砂漠の花
岩と砂の入り混じった砂漠
そこにレパタの宝は眠る。
冒険者の手記より
サンドチューリップ
地中に生息する妖魔でミスリル鉱の鉱脈の近くを何故か好む。
縄張りを持ち、基本単体で行動する。
肉食で地上を歩く人や動物を捕食する為、ドワーフ語では[ミスリルの守護者]と呼ばれ、人間共通語では、その口を閉じた姿がチューリップの蕾の様に見えるのと、ランドルト山脈の西にある砂漠に多く生息することから、サンドチューリップと呼ばれている。

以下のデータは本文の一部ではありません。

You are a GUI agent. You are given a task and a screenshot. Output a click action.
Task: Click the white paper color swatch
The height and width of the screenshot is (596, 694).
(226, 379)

そのチューリップの花にあたる部分は見た目は石の様だが、金属を多く含み非常に硬く、また実際ミスリルを多く含む為、その死骸は高値で取り引きされる。
その一瞬、私は教団の講義を思い出していた。
そして、その口を閉じた姿は確かに石のチューリップの蕾に見えた。
レパタの民の偵察をするため、ギフトは音も無く、砂の上を滑る様に歩いていく。
レパタの民のテントまで後少しの所で振り返りハンドサインを送ってくる。
[総数4、歩哨1も油断し眠っている]
[歩哨は殺れそうかい?]
[分かった]
フィーバーとの短いやり取りの後ギフトが投げ短剣を投じた。
首に短剣を生やして男が倒れる。
[残りも片付ける]
ギフトが接近戦用短剣を抜き、簡易テント内に入ってゆく。
「歩哨が素人だと、昼寝の代償が高くつく。リーダー覚えときな。」
フィーバーの呟き。
やがてギフトが現れ
[クリア]
サインを送ってきた。
行きと違いギフトが足早に、こちらに
戻ってくる。
日が中天にかかり信じられない暑さだ。
永眠したレパタの民ではないが日陰で休息を取るべきだろう。
私達はテントを取りだそうとしていた。
「いけなイ!その歩き方では駄目ダ!」
案内のデザートリザードマンが突然、叫ぶ。
するとギフトが、下から飛び出してきたサンドチューリップに、いきなり呑まれた。
突然の事に悲鳴さえない。
ギフトを呑み込んだチューリップの蕾は砂を巻き上げながら地下に潜ってゆく。
「ギフト!」
私は叫んで走り出した。
そんな馬鹿な。
あんなに呆気なく喰われてしまうなんて!
「[ハイレン、馬鹿!戻れ!サンドチューリップはこの時期、雌雄2匹で活動する!]」
ブライ君が後からエルフ語で叫んでいる。
え?
気が付いた時には私は[第3クオーター]に抱きかかえられ飛翔していた。
後でサンドチューリップの口が閉じる金属音が聞こえる。
[お前、世話が焼ける]
着地後、全力で駆けるトロールがレパタの民側の岩場に着いた時、そう呟かれた。
なるべく岩場を伝い、みんなの所に戻るとフィーバーに頬を張られる。
「細目、お前まで素人みたいな真似すんじゃないよ!」
口の中が切れ血の味がする。
「しかし、まいったねぇ」
デザートリザードマンが言うには、サンドチューリップは一度食事をすると、数日は出て来ないという。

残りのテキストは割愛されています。